Material on locating visible targets:
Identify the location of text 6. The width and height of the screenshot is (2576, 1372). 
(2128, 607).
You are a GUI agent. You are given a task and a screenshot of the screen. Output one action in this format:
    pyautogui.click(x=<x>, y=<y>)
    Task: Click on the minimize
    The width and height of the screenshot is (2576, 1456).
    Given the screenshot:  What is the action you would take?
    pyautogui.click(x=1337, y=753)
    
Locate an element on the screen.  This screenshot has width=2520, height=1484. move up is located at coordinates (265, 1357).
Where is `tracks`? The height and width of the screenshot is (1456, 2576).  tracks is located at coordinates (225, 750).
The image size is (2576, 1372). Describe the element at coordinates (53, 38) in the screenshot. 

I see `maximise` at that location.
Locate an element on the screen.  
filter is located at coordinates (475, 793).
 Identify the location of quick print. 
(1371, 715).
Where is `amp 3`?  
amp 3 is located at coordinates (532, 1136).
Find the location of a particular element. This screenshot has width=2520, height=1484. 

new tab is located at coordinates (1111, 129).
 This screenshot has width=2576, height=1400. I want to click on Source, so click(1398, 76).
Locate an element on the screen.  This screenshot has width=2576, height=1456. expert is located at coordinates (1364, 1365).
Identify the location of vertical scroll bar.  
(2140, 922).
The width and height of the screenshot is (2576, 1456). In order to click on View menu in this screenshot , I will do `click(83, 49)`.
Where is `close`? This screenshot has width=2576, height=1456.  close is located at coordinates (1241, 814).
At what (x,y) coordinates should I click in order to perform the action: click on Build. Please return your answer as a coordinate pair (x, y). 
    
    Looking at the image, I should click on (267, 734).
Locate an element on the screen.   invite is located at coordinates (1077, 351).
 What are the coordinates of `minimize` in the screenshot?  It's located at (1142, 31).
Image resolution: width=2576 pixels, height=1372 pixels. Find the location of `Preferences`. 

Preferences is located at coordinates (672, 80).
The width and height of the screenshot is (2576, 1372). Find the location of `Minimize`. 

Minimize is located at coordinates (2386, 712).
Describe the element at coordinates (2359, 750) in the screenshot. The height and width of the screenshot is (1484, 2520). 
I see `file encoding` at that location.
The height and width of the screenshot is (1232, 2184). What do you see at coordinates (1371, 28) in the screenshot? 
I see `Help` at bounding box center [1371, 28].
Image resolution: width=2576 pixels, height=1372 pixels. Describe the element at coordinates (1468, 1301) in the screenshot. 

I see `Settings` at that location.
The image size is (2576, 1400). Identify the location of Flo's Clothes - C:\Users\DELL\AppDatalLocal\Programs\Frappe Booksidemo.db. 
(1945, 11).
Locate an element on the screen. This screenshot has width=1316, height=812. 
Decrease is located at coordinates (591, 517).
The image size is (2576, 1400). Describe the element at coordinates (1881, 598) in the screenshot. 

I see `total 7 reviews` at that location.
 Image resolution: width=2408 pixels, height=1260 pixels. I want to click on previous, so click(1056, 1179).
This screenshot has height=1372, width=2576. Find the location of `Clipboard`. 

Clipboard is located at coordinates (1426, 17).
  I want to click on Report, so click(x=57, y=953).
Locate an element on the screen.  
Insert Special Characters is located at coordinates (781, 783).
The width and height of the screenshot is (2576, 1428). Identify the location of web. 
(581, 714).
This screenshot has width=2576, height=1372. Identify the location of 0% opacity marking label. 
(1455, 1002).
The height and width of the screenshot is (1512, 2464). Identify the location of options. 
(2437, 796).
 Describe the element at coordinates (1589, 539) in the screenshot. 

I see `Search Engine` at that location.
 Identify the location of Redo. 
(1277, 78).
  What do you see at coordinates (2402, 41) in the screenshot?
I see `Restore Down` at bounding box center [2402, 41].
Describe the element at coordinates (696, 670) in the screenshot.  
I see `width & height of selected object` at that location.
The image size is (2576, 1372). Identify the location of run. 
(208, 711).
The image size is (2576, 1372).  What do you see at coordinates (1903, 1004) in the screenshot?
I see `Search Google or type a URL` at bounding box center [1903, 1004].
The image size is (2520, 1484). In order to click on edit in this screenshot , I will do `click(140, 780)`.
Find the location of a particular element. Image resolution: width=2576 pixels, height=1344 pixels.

→ Task
Convert each line of the material above into a row of a Markdown table, with columns headed Row and Line. Number the rows in order and skip any blank lines.

→ Result of this task
| Row | Line |
|---|---|
| 1 | Identify the location of text 6. The width and height of the screenshot is (2576, 1372).  |
| 2 | (2128, 607). |
| 3 | You are a GUI agent. You are given a task and a screenshot of the screen. Output one action in this format: |
| 4 |     pyautogui.click(x=<x>, y=<y>) |
| 5 |     Task: Click on the minimize |
| 6 |     The width and height of the screenshot is (2576, 1456). |
| 7 |     Given the screenshot:  What is the action you would take? |
| 8 |     pyautogui.click(x=1337, y=753) |
| 9 | Locate an element on the screen.  This screenshot has width=2520, height=1484. move up is located at coordinates (265, 1357). |
| 10 | Where is `tracks`? The height and width of the screenshot is (1456, 2576).  tracks is located at coordinates (225, 750). |
| 11 | The image size is (2576, 1372). Describe the element at coordinates (53, 38) in the screenshot.  |
| 12 | I see `maximise` at that location. |
| 13 | Locate an element on the screen.   |
| 14 | filter is located at coordinates (475, 793). |
| 15 |  Identify the location of quick print.  |
| 16 | (1371, 715). |
| 17 | Where is `amp 3`?   |
| 18 | amp 3 is located at coordinates (532, 1136). |
| 19 | Find the location of a particular element. This screenshot has width=2520, height=1484.  |
| 20 | new tab is located at coordinates (1111, 129). |
| 21 |  This screenshot has width=2576, height=1400. I want to click on Source, so click(1398, 76). |
| 22 | Locate an element on the screen.  This screenshot has width=2576, height=1456. expert is located at coordinates (1364, 1365). |
| 23 | Identify the location of vertical scroll bar.   |
| 24 | (2140, 922). |
| 25 | The width and height of the screenshot is (2576, 1456). In order to click on View menu in this screenshot , I will do `click(83, 49)`. |
| 26 | Where is `close`? This screenshot has width=2576, height=1456.  close is located at coordinates (1241, 814). |
| 27 | At what (x,y) coordinates should I click in order to perform the action: click on Build. Please return your answer as a coordinate pair (x, y).  |
| 28 |     Looking at the image, I should click on (267, 734). |
| 29 | Locate an element on the screen.   invite is located at coordinates (1077, 351). |
| 30 |  What are the coordinates of `minimize` in the screenshot?  It's located at (1142, 31). |
| 31 | Image resolution: width=2576 pixels, height=1372 pixels. Find the location of `Preferences`.  |
| 32 | Preferences is located at coordinates (672, 80). |
| 33 | The width and height of the screenshot is (2576, 1372). Find the location of `Minimize`.  |
| 34 | Minimize is located at coordinates (2386, 712). |
| 35 | Describe the element at coordinates (2359, 750) in the screenshot. The height and width of the screenshot is (1484, 2520).  |
| 36 | I see `file encoding` at that location. |
| 37 | The height and width of the screenshot is (1232, 2184). What do you see at coordinates (1371, 28) in the screenshot?  |
| 38 | I see `Help` at bounding box center [1371, 28]. |
| 39 | Image resolution: width=2576 pixels, height=1372 pixels. Describe the element at coordinates (1468, 1301) in the screenshot.  |
| 40 | I see `Settings` at that location. |
| 41 | The image size is (2576, 1400). Identify the location of Flo's Clothes - C:\Users\DELL\AppDatalLocal\Programs\Frappe Booksidemo.db.  |
| 42 | (1945, 11). |
| 43 | Locate an element on the screen. This screenshot has width=1316, height=812.  |
| 44 | Decrease is located at coordinates (591, 517). |
| 45 | The image size is (2576, 1400). Describe the element at coordinates (1881, 598) in the screenshot.  |
| 46 | I see `total 7 reviews` at that location. |
| 47 |  Image resolution: width=2408 pixels, height=1260 pixels. I want to click on previous, so click(1056, 1179). |
| 48 | This screenshot has height=1372, width=2576. Find the location of `Clipboard`.  |
| 49 | Clipboard is located at coordinates (1426, 17). |
| 50 |   I want to click on Report, so click(x=57, y=953). |
| 51 | Locate an element on the screen.   |
| 52 | Insert Special Characters is located at coordinates (781, 783). |
| 53 | The width and height of the screenshot is (2576, 1428). Identify the location of web.  |
| 54 | (581, 714). |
| 55 | This screenshot has width=2576, height=1372. Identify the location of 0% opacity marking label.  |
| 56 | (1455, 1002). |
| 57 | The height and width of the screenshot is (1512, 2464). Identify the location of options.  |
| 58 | (2437, 796). |
| 59 |  Describe the element at coordinates (1589, 539) in the screenshot.  |
| 60 | I see `Search Engine` at that location. |
| 61 |  Identify the location of Redo.  |
| 62 | (1277, 78). |
| 63 |   What do you see at coordinates (2402, 41) in the screenshot? |
| 64 | I see `Restore Down` at bounding box center [2402, 41]. |
| 65 | Describe the element at coordinates (696, 670) in the screenshot.   |
| 66 | I see `width & height of selected object` at that location. |
| 67 | The image size is (2576, 1372). Identify the location of run.  |
| 68 | (208, 711). |
| 69 | The image size is (2576, 1372).  What do you see at coordinates (1903, 1004) in the screenshot? |
| 70 | I see `Search Google or type a URL` at bounding box center [1903, 1004]. |
| 71 | The image size is (2520, 1484). In order to click on edit in this screenshot , I will do `click(140, 780)`. |
| 72 | Find the location of a particular element. Image resolution: width=2576 pixels, height=1344 pixels. |